How would one find the general solution to a intial value problem using cauchy-euler equation.

(x^2)y" + 3xy' + 5y = 0 y(1)=1 y'(1)= -1

Answer 1

Let x=e^t. Then dy/dt = dy/dx dx/dt = e^t dy/dx, and
d^2 y/dt^2 = d(e^t dy/dx)/dt = e^t dy/dx + e^(2t) d^2 y/dx^2, so

dy/dx = e^-t dy/dt and d^2 y/dx^2 = e^(-2t) (d^2 y/dt^2 - dy/dt).

Therefore, the equation becomes

e^(2t)e^(-2t)(d^2 y/dt^2 - dy/dt) + 3e^t e^(-t) dy/dt + 5y = 0,
or
y'' + 2y' + 5y = 0,
where ' now denotes differentiation with respect to t, not x.
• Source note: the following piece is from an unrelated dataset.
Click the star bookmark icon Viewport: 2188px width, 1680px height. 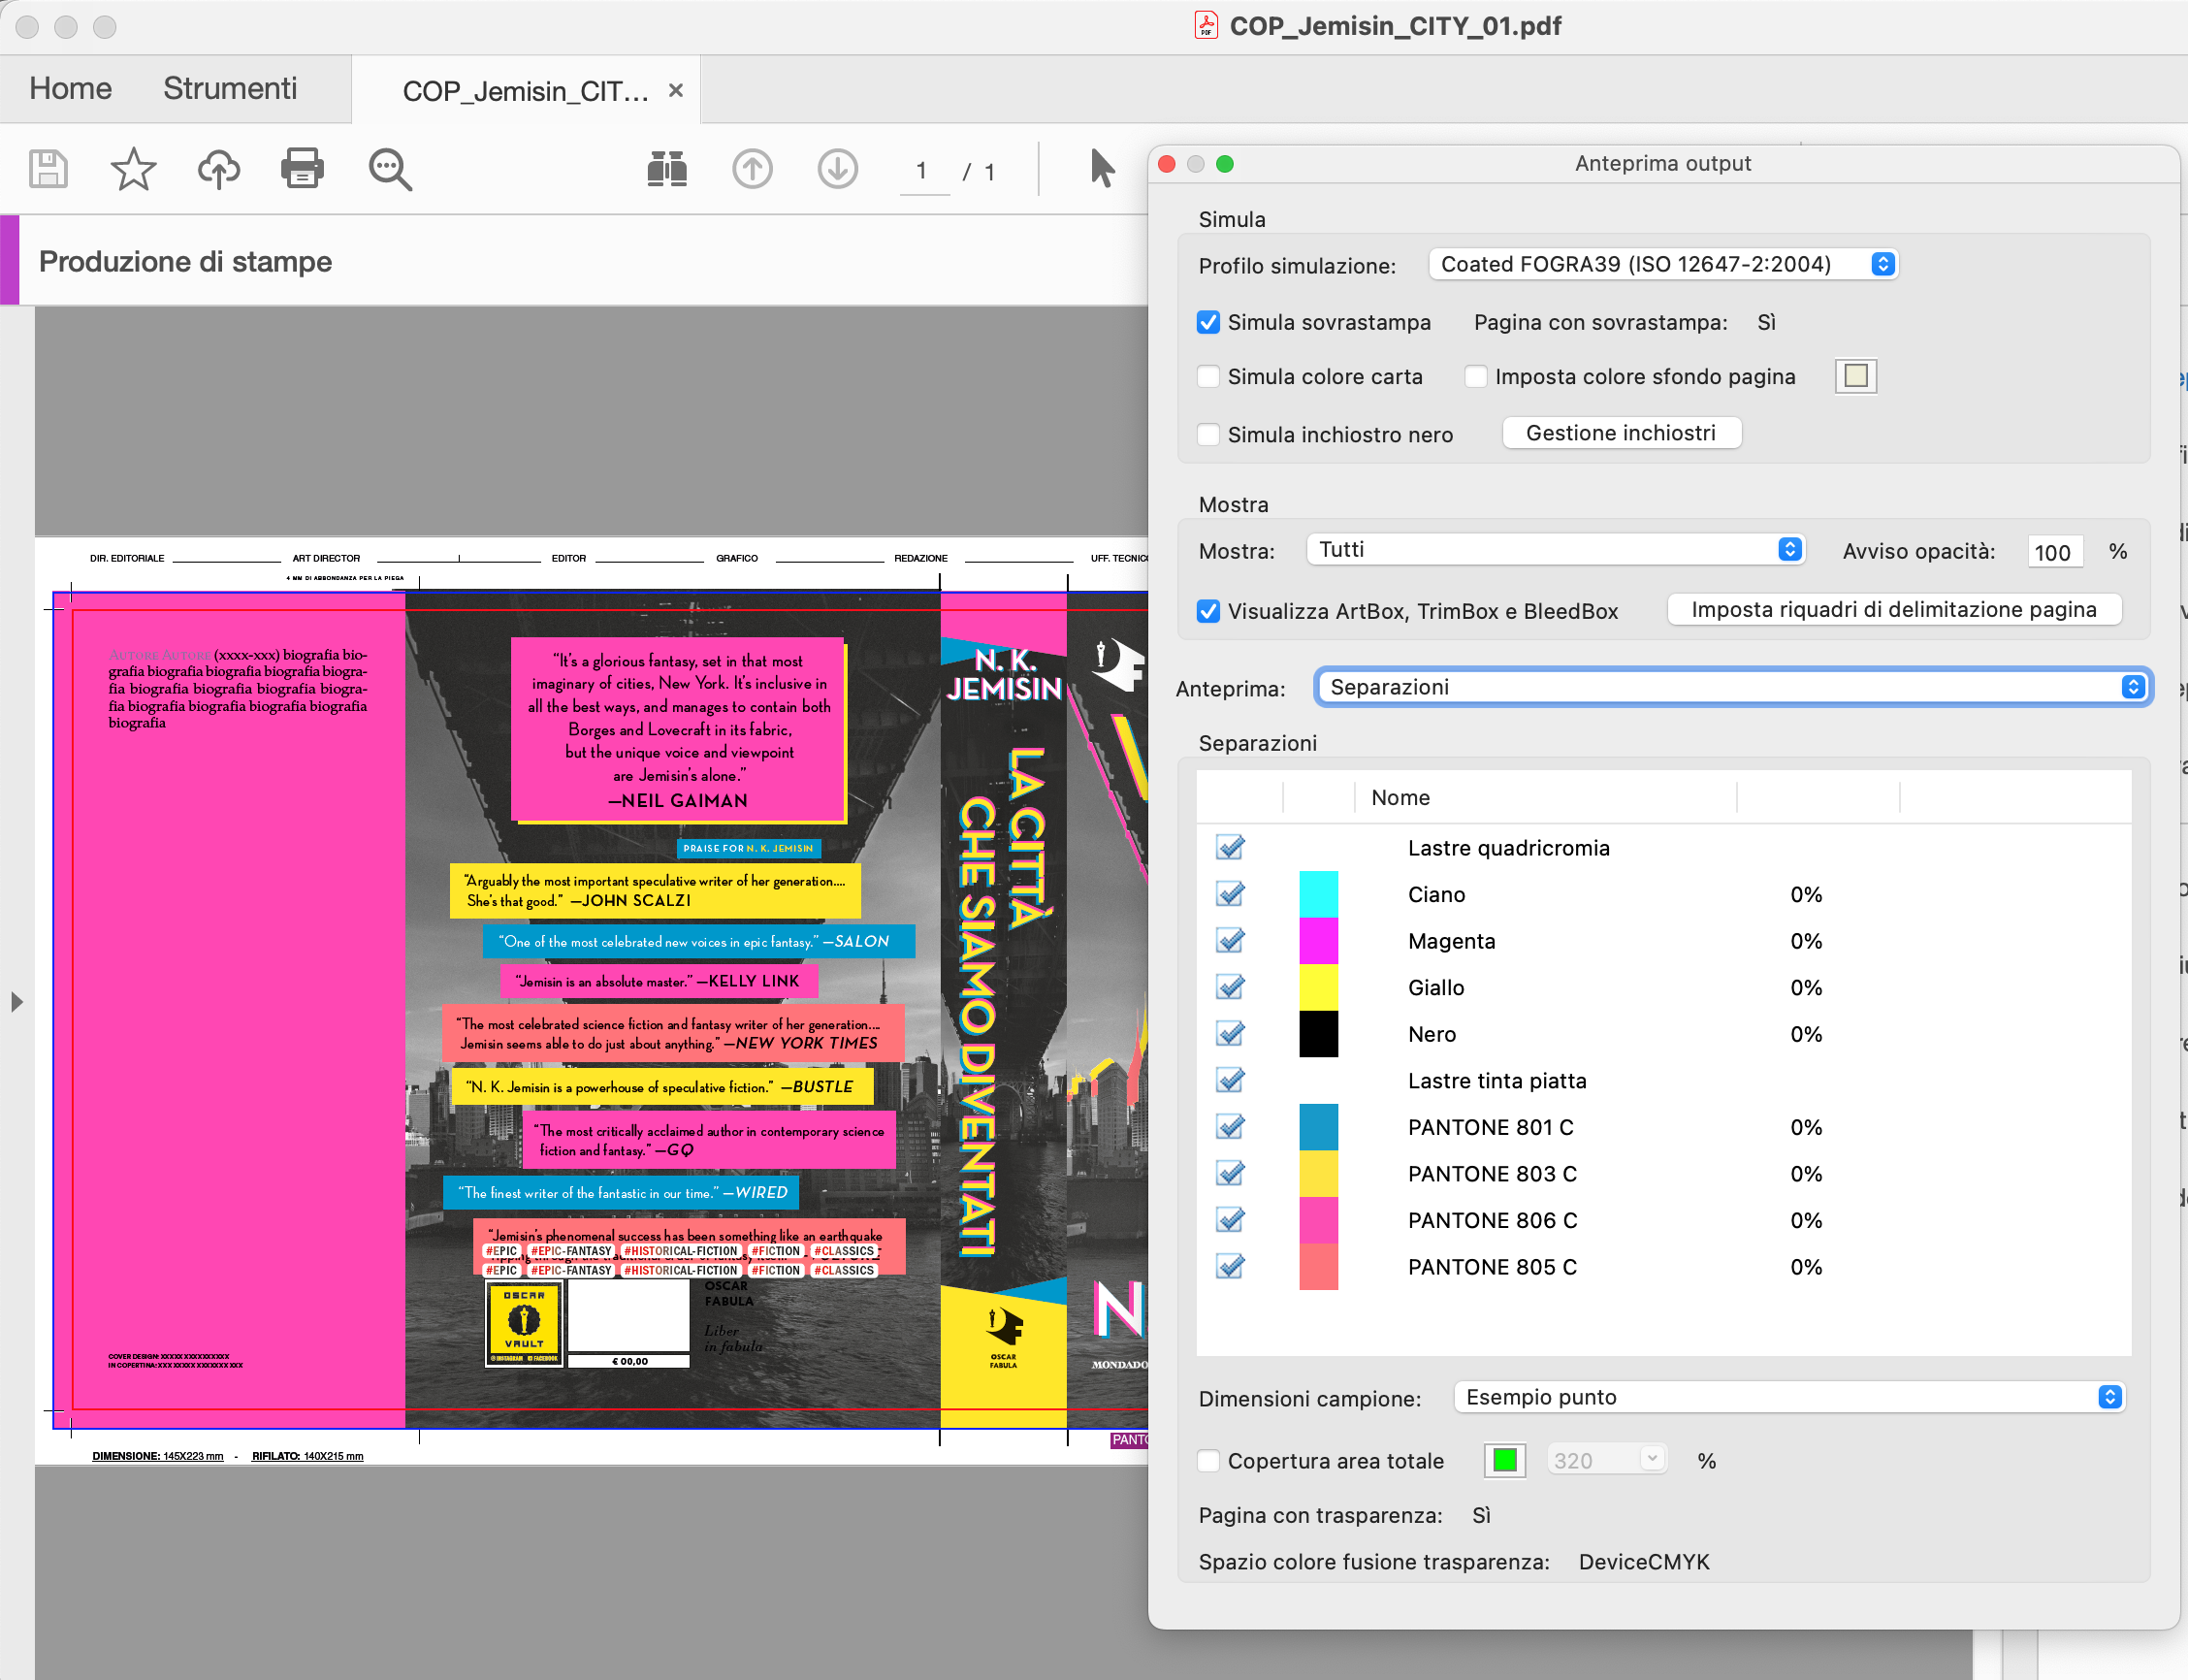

The characteristic equation is r^2 + 2r + 5 = 0, which has complex roots r = -1+2i, -1-2i. In general, the characeristic equation of x^2 + bxy + cy = 0 is r^2 + (b-1)r + c = 0.

Therefore, the general solution is

y = |x|^(-1) ( c1 cos(2 ln|x|) + c2 sin(2 ln|x|) )

where c1 and c2 are chosen so that the initial conditions are satisfied. In this case, you get c1 = 1 and c2 = -1.

In general, when the characteristic equation has two real roots u and v, the general solution is y = c1|x|^u + c2|x|^v.

If there is a double root u, the general solution is y = (c1 + c2 ln |x|)|x|^u.

If there are two complex roots u+iv, u-iv, the general solution is |x|^u(c1 cos(v ln|x|) + c2 sin(v ln|x|)).